◆ The problem ◆
Every record that follows should be output exactly as it is given.

◆ Exercise materials ◆

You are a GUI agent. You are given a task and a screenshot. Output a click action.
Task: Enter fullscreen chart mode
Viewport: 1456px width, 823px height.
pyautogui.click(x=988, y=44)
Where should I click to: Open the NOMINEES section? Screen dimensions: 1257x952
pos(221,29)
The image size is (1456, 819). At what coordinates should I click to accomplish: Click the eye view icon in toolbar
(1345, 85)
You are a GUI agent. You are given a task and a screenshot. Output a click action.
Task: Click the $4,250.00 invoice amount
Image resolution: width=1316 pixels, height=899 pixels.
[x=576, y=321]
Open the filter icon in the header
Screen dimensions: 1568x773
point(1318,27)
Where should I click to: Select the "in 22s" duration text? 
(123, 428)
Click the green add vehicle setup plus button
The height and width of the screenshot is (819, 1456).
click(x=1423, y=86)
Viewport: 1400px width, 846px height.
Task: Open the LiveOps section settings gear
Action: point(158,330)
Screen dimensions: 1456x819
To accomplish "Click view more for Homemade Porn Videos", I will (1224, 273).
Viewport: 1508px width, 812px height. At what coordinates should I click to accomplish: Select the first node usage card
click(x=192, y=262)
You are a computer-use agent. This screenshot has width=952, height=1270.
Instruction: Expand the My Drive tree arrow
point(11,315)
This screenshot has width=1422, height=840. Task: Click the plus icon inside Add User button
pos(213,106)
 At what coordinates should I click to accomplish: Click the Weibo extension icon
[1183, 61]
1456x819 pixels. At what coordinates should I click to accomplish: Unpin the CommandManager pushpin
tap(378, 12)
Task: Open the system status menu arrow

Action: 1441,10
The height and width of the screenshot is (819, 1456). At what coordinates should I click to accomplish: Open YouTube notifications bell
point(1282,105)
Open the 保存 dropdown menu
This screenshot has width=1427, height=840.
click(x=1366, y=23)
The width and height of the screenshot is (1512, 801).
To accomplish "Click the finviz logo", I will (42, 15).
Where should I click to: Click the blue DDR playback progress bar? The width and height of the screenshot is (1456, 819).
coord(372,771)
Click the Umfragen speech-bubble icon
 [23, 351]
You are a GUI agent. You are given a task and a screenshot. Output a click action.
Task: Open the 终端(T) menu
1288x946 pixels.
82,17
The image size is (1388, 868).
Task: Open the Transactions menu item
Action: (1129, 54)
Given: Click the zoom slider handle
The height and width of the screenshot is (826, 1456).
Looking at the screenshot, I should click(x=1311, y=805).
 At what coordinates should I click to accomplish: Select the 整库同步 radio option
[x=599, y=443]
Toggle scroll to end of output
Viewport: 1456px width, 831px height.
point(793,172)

◆ Solution to this task ◆
You are a GUI agent. You are given a task and a screenshot. Output a click action.
Task: Enter fullscreen chart mode
Viewport: 1456px width, 823px height.
pyautogui.click(x=988, y=44)
Where should I click to: Open the NOMINEES section? Screen dimensions: 1257x952
pos(221,29)
The image size is (1456, 819). At what coordinates should I click to accomplish: Click the eye view icon in toolbar
(1345, 85)
You are a GUI agent. You are given a task and a screenshot. Output a click action.
Task: Click the $4,250.00 invoice amount
Image resolution: width=1316 pixels, height=899 pixels.
[x=576, y=321]
Open the filter icon in the header
Screen dimensions: 1568x773
point(1318,27)
Where should I click to: Select the "in 22s" duration text? 
(123, 428)
Click the green add vehicle setup plus button
The height and width of the screenshot is (819, 1456).
click(x=1423, y=86)
Viewport: 1400px width, 846px height.
Task: Open the LiveOps section settings gear
Action: point(158,330)
Screen dimensions: 1456x819
To accomplish "Click view more for Homemade Porn Videos", I will (1224, 273).
Viewport: 1508px width, 812px height. At what coordinates should I click to accomplish: Select the first node usage card
click(x=192, y=262)
You are a computer-use agent. This screenshot has width=952, height=1270.
Instruction: Expand the My Drive tree arrow
point(11,315)
This screenshot has width=1422, height=840. Task: Click the plus icon inside Add User button
pos(213,106)
 At what coordinates should I click to accomplish: Click the Weibo extension icon
[1183, 61]
1456x819 pixels. At what coordinates should I click to accomplish: Unpin the CommandManager pushpin
tap(378, 12)
Task: Open the system status menu arrow

Action: 1441,10
The height and width of the screenshot is (819, 1456). At what coordinates should I click to accomplish: Open YouTube notifications bell
point(1282,105)
Open the 保存 dropdown menu
This screenshot has width=1427, height=840.
click(x=1366, y=23)
The width and height of the screenshot is (1512, 801).
To accomplish "Click the finviz logo", I will (42, 15).
Where should I click to: Click the blue DDR playback progress bar? The width and height of the screenshot is (1456, 819).
coord(372,771)
Click the Umfragen speech-bubble icon
 [23, 351]
You are a GUI agent. You are given a task and a screenshot. Output a click action.
Task: Open the 终端(T) menu
1288x946 pixels.
82,17
The image size is (1388, 868).
Task: Open the Transactions menu item
Action: (1129, 54)
Given: Click the zoom slider handle
The height and width of the screenshot is (826, 1456).
Looking at the screenshot, I should click(x=1311, y=805).
 At what coordinates should I click to accomplish: Select the 整库同步 radio option
[x=599, y=443]
Toggle scroll to end of output
Viewport: 1456px width, 831px height.
point(793,172)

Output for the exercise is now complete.